Figure 6 shows scattering gradient histograms composed of every A-scan utilized for SAM imaging from all 19 biopsies. These represent 2 approximately normal distributions with distinct peaks at −0.4 and −1.3 pix−1 for normal/mild and moderate/severe, respectively, representing a similar scattering gradient change of 0.9 pix−1 to the individual samples.

Fig. 6

Histograms of A-scan scattering gradients obtained from 3-D OCT data of all biopsy samples.

066003_1_6.jpg

In Fig. 7, each B-scan is represented by its mode-scattering gradient, and these values are pooled into a histogram of all B-scans from all specimens. The mode rather than mean scattering gradient was chosen because the distribution of values within individual B-scans were found to be asymmetric. This may be due to the presence of multiple dysplastic severities present within a tissue section.

Fig. 7

Histograms of the mode gradient for all B-scan data obtained from all samples.

066003_1_7.jpg

4.4.

SAM Colour Maps

In Figs. 4 and 5, the gradient values are projected onto the biopsy sample surface, giving an en face view of the gradient heterogeneity. Gradient values between −3.0 and 0.0 pix−1 were encoded by a color map, representing 90% of acquired A-scan values. An upper value of 0.0 pix−1 was chosen because positive scattering gradients represented 23% of all normal/mild A-scans, compared with only 4% of all moderate/severe A-scans. Less than 0.1% of normal/mild A-scans exhibited scattering gradients below the lower bound of −3.0 pix−1. Therefore, the color map was configured such that a high degree of color homogeneity was observed in the normal/mild group [Fig. 4] and the moderate/severe group [Fig. 4] displayed significant color variation.

5.

Discussion

The poor morphologic correlation of tissue layers in Figs. 5 and 5 is due to increased optical scattering from dysplastic cells.26 The consequent morphological differences between Figs. 4 and 5 demonstrate the feasibility of qualitative differentiation using OCT. These OCT B-scans and corresponding histology [Figs. 4 and 5] are orientated along the x dimension of the corresponding SAM images [Figs. 4 and 5] and are taken from sample centre in y.

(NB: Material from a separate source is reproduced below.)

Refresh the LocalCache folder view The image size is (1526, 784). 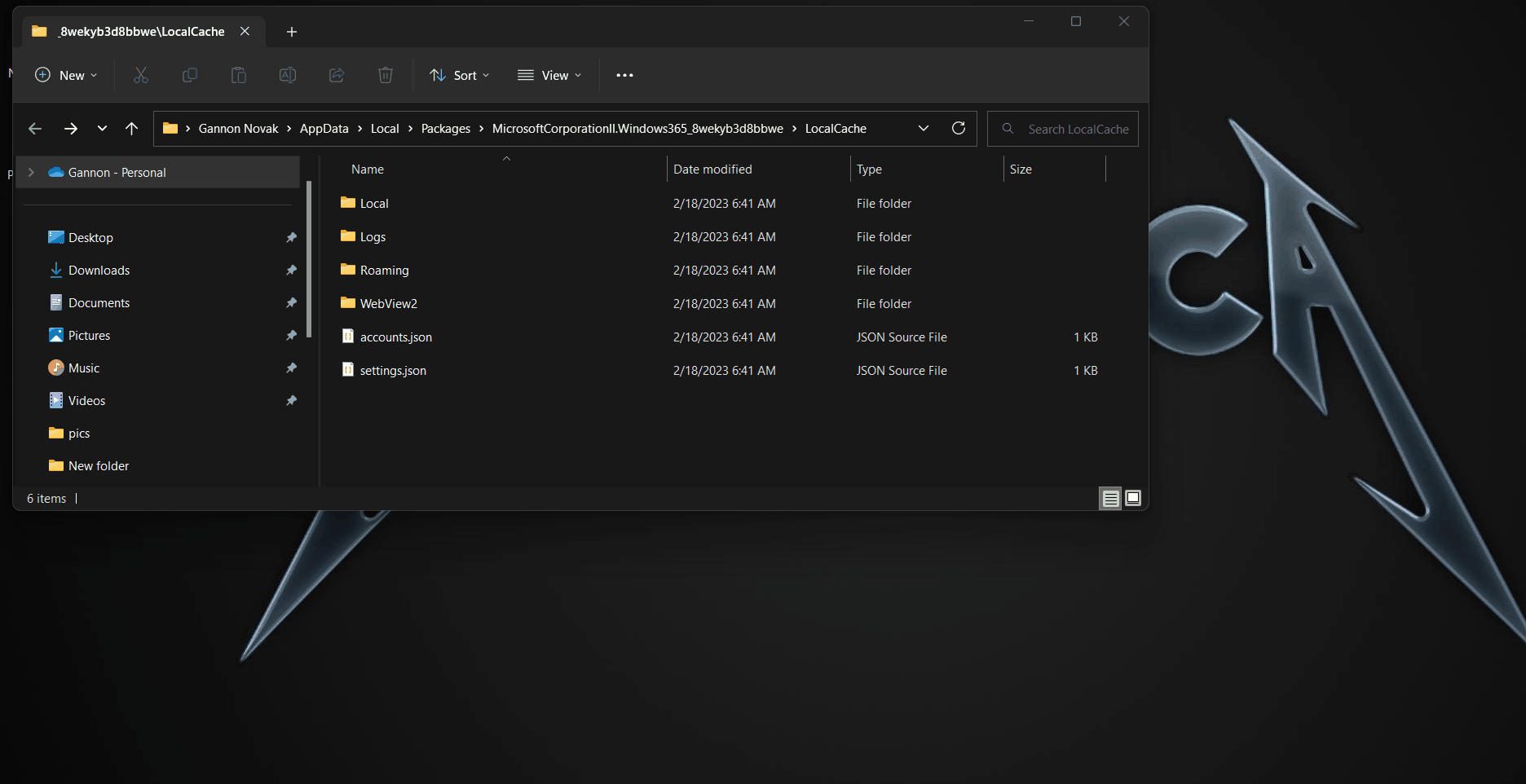point(959,128)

Quantification of the visual difference through the scattering gradient has enabled investigation of OCT sensitivity to dysplastic changes. This is highlighted in Figs. 4 and 5, where the modal gradient value shows an inverse relationship with the severity of dysplasia. For example, the normal/mild group showed values of μ(x, y) clustered around a gradient value of 0.5 pix−1 for an individual specimen [Fig. 4], −0.3 pix−1 for all A-scans (Fig. 6), and −0.5 pix−1 for the B-scan modes (Fig. 7). However, in the case of moderate/severe dysplasia, the scattering gradient distribution is shifted to the left, as seen in Figs. 5, 6, 7 as peak scattering gradients of −0.5, −1.3, and −1.5 pix−1 respectively. Therefore, the typical change in scattering gradient between the normal/mild and moderate/severe dysplastic groups in this study was approximately −1.0 pix−1.

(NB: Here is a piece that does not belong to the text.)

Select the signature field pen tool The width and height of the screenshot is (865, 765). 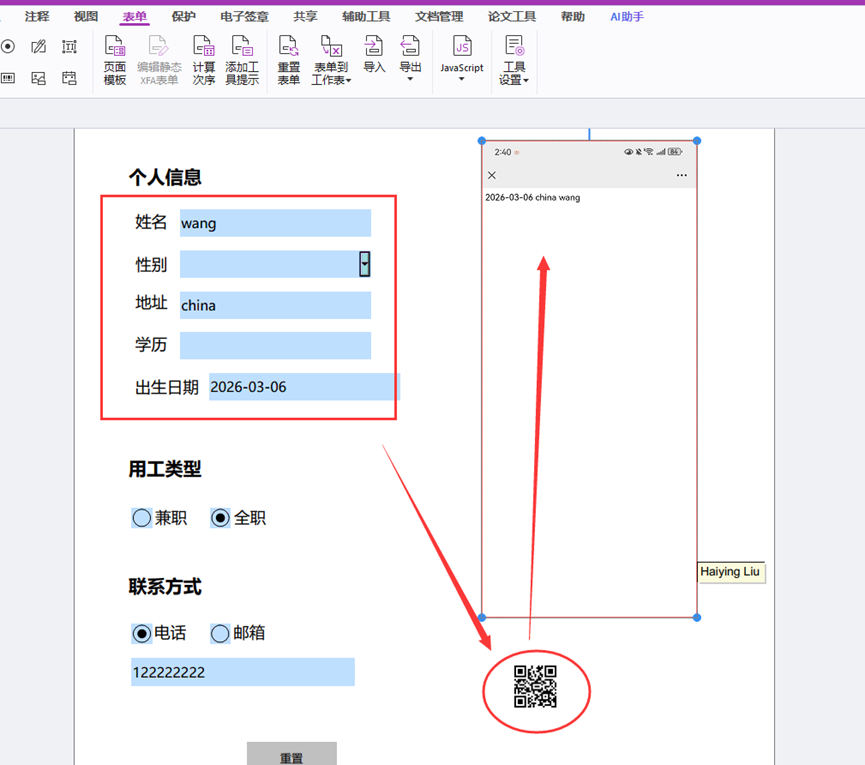(39, 46)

A comparison of the individual specimen and pooled histograms, Figs. 4, 5, 6, demonstrates the intersample variation in results. For example, 95% of all A-scan scattering gradients from the normal/mild and moderate/severe groups (Fig. 6) exist with a range extending ±1.3 and ±1.7 pix−1 of the distribution mode, respectively. This compares with ±0.6 and ±0.7 pix−1 for the respective individual samples in Figs. 4 and 5. It is presently unknown to what degree this is due to experimental repeatability and tissue variability. However, the pooled results in Fig. 6 show that interpatient results fit within a finite normal distribution.

The ability of the scattering gradient to classify between the two dysplastic groups can be assessed in terms of sensitivity (true positives) and specificity (1 – false positives), where a positive result is defined as a classification of moderate/severe dysplasia. These values are determined by integration from the left over each normalized distribution to a defined scattering gradient threshold value. Sensitivity is obtained by integrating over the moderate/severe group, with specificity obtained by subtracting the integral over the normal/mild distribution from one. The threshold scattering gradient value provides a classifier between normal/mild and moderate/severe. In this study, it was found that a scattering gradient threshold of −1.0 pix−1 yielded both sensitivity and specificity of 74% when applied to all A-scans (Fig. 6). For the modal B-scan data in Fig. 7, a classification threshold of −1.2 pix−1 provided a sensitivity and specificity of 90%.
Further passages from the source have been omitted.